:: Extrait du document ::
━━━━━━

Quel cœur révolutionnaire dont les battements ont été arrêtés !

En Afrique, les peuples, de Tunis à Ouagadougou en passant par le Burkina et le Sénégal, ont lutté de 2011 à nos jours pour forcer les régimes en place à dégager ! Certains printemps succédant à des hivers. Certains hivers sont annonciateurs de printemps comme au Burkina où le «balai citoyen» du Peuple des hommes intègres menace l’assassin de Thomas Sankara.

C’est le moment choisi par le président du Sénégal, Macky Sall, à la veille de la commémoration du 27e anniversaire de son assassinat, pour, selon Jeune Afrique, expliquer «(...) à des visiteurs français qu’il valait mieux laisser le Président burkinabè se représenter en 2015, même après vingt-huit ans de pouvoir. La raison ? La stabilité sous-régionale dont Blaise Compaoré serait l’un des garants».

Disons-le clairement, Macky Sall ne parle pas au nom du Peuple du 23 juin, Peuple frère du Peuple du balai citoyen. Il parle au nom du cartel des chefs d’Etat suppôts du semi colonialisme.

Les peuples tentent de sortir une nouvelle fois de ce sommeil qui faisait dire au militant communiste sénégalais Lamine Arfang Senghor : «Les Noirs ont dormi pendant trop longtemps. Mais méfiez-vous, Europe ! Ceux qui ont dormi pendant longtemps ne vont pas retourner dormir quand ils se réveilleront. Aujourd’hui, les Noirs se réveillent.»

Ces peuples, comme au Sénégal, sont légitimement à la recherche d’un projet collectif de sortie du sous-développement. C’est le ras-le-bol généralisé et ils disent : «Y en a marre !» Ces peuples qui ont vu leur chair marquée au fer rouge semi colonial par 54 ans de trahison et de fausses promesses des élites ont enclenché en cette année 2011 des processus de remise en cause et de rejet qui frappent de plein fouet les pouvoirs corrompus. Ces peuples désespèrent de leurs dirigeants, de leurs élites et de leur classe politique.

C’est pourquoi il importe de rappeler aux peuples que l’Afrique n’a pas su féconder que des Bokassa, Mobutu, Houphouët, Senghor, Habré, Bongo, Eyadema, Ahidjo, etc. Elle en a fécondé d’autres parmi lesquels : Sankara, ce fils qui lui a été brutalement repris un 15 octobre de l’an 1987, il y a 24 ans aujourd’hui.

━━━━━━

:: Objectif 1 ::
Présente sous forme de tableau Markdown, avec les colonnes « N° » et « Ligne », le passage du listing allant de la ligne qui contient « You are a computer-use » jusqu'à la fin du listing, ces deux bornes comprises. Laisse de côté les lignes vides et ne reproduis pas les images.

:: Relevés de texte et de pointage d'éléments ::
━━━━━━

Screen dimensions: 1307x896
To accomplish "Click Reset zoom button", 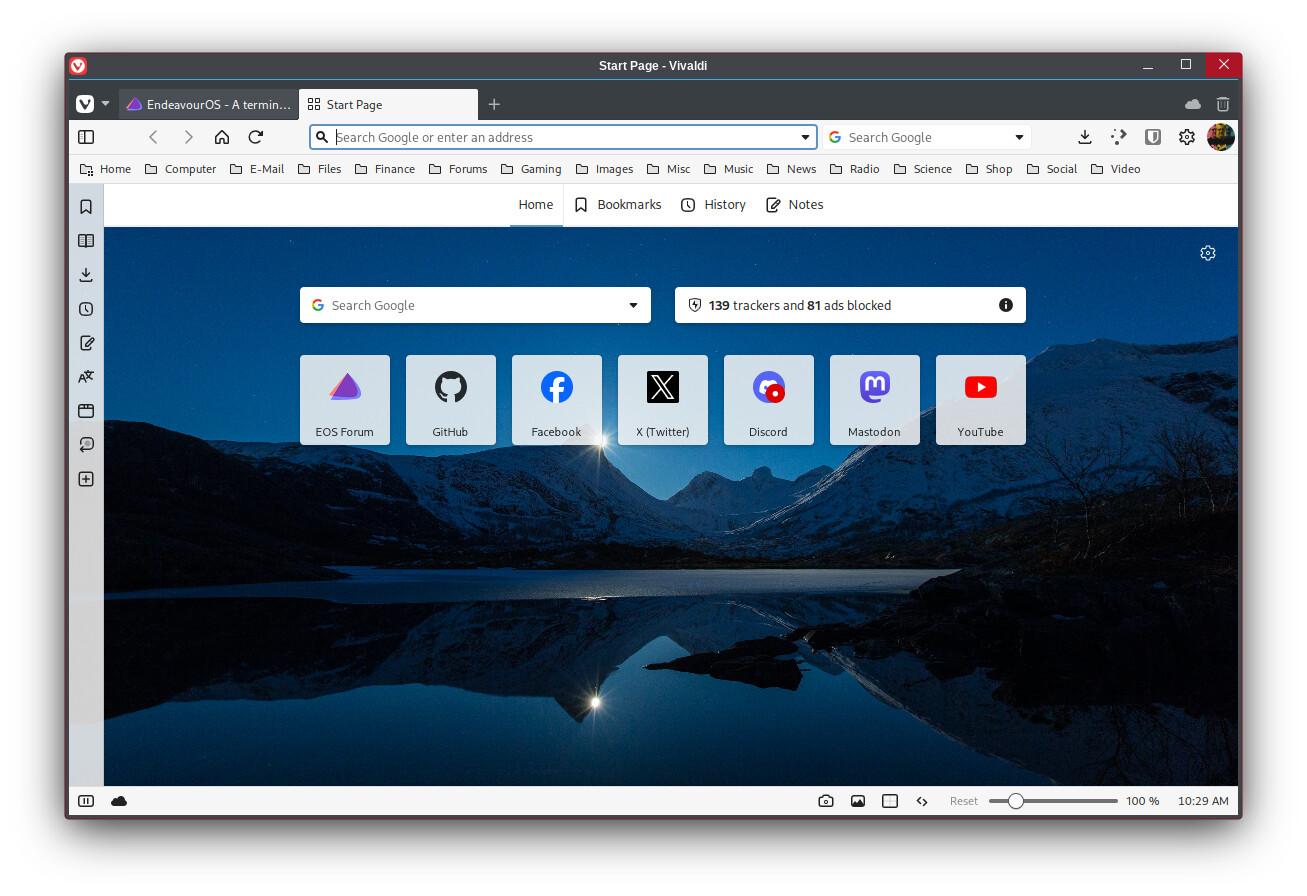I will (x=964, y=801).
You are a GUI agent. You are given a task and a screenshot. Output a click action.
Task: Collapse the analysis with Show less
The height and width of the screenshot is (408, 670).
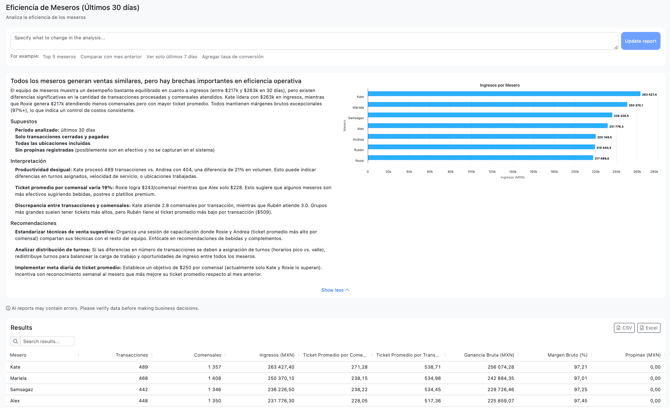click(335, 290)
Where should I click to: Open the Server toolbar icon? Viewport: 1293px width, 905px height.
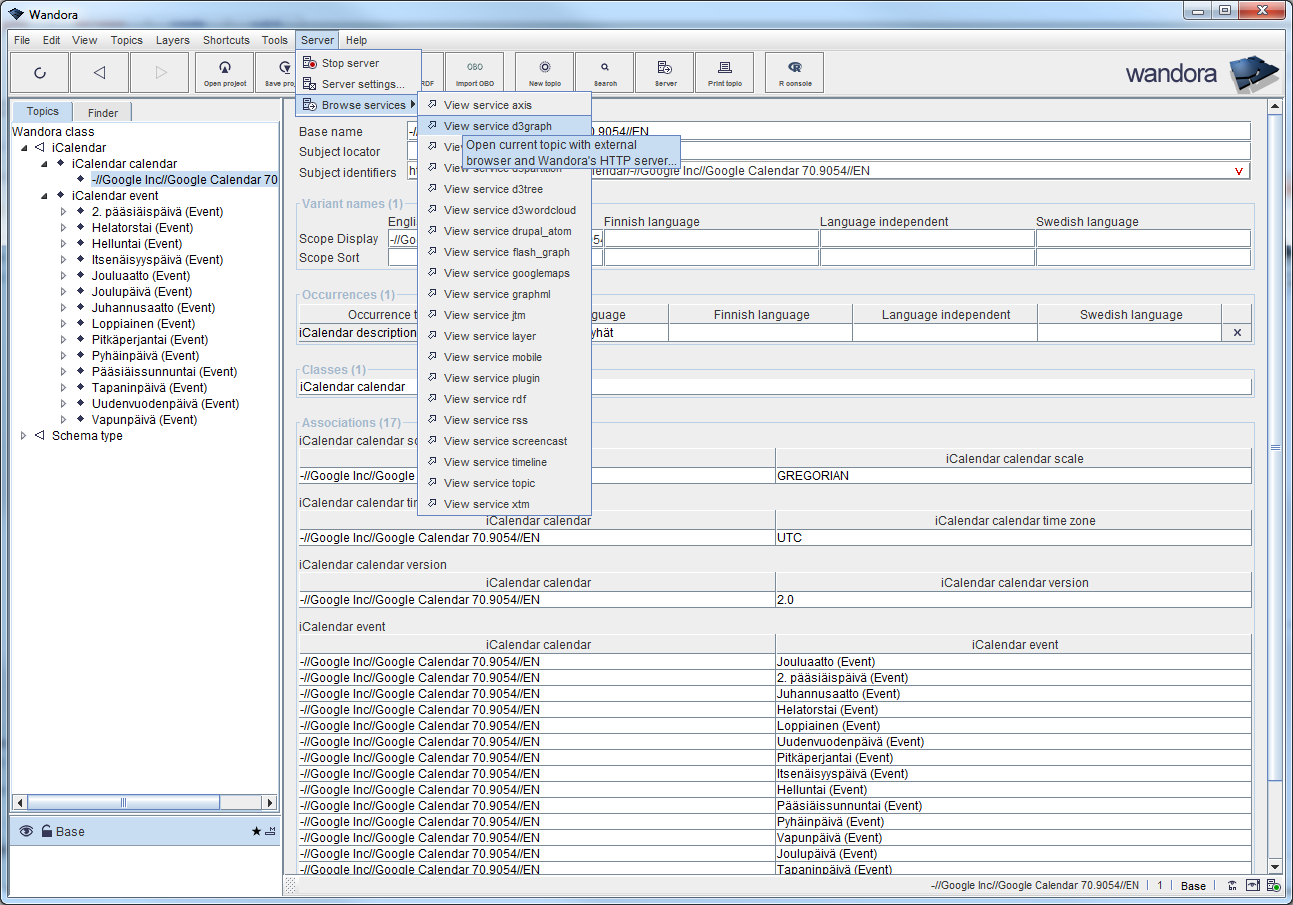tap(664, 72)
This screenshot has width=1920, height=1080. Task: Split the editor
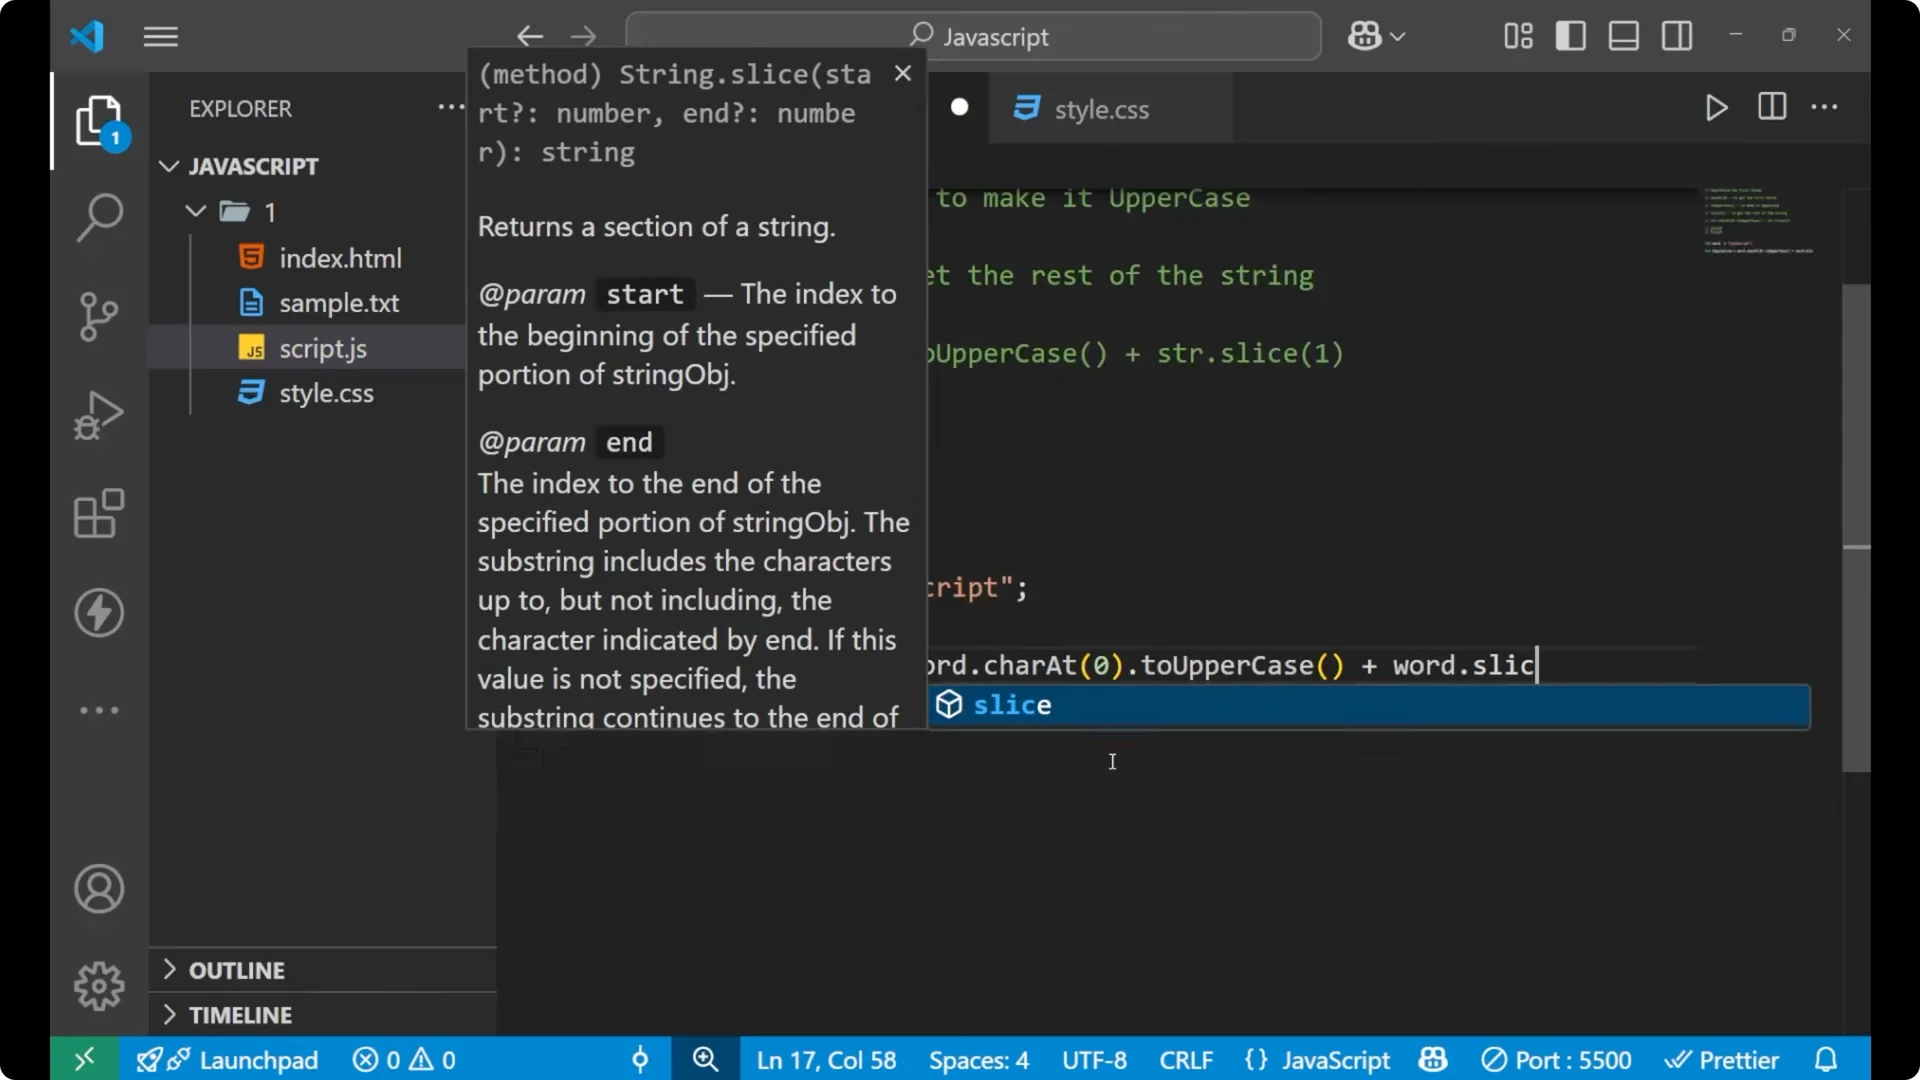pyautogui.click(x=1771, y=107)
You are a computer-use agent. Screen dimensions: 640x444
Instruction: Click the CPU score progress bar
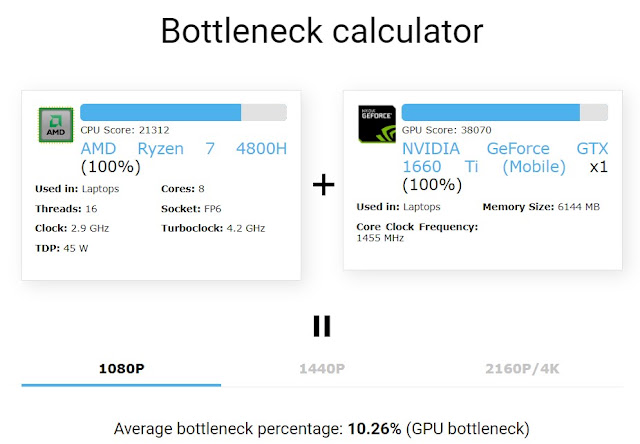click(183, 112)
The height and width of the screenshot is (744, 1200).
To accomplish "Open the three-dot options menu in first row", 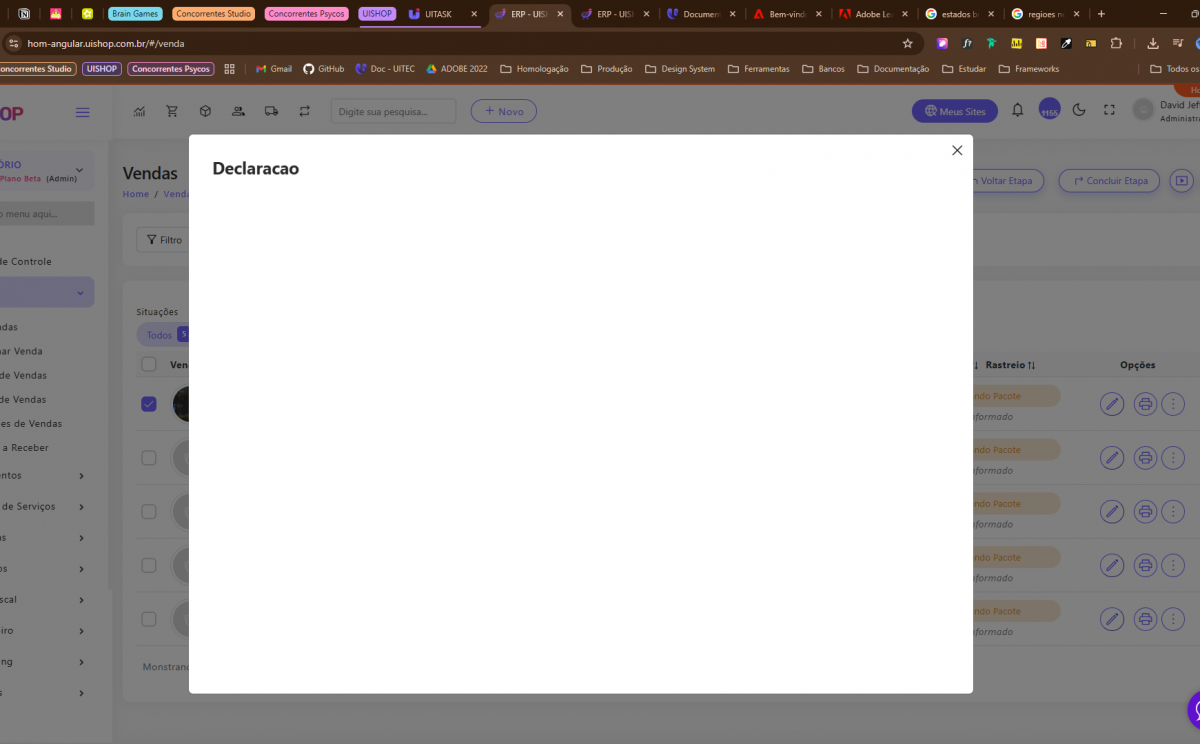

━━━━━━

:: Objectif 2 ::
Selon l'extrait, quelle raison Macky Sall donnait-il pour laisser le président burkinabè se représenter en 2015 ?

:: Réponse rédigée 1 ::
| N° | Ligne |
|---|---|
| 1 | You are a computer-use agent. Screen dimensions: 640x444 |
| 2 | Instruction: Click the CPU score progress bar |
| 3 | click(183, 112) |
| 4 | The height and width of the screenshot is (744, 1200). |
| 5 | To accomplish "Open the three-dot options menu in first row",  |

:: Réponse rédigée 2 ::
D'après Jeune Afrique, que cite l'extrait, Macky Sall invoquait la stabilité sous-régionale. Il présentait Blaise Compaoré comme l'un des garants de cette stabilité.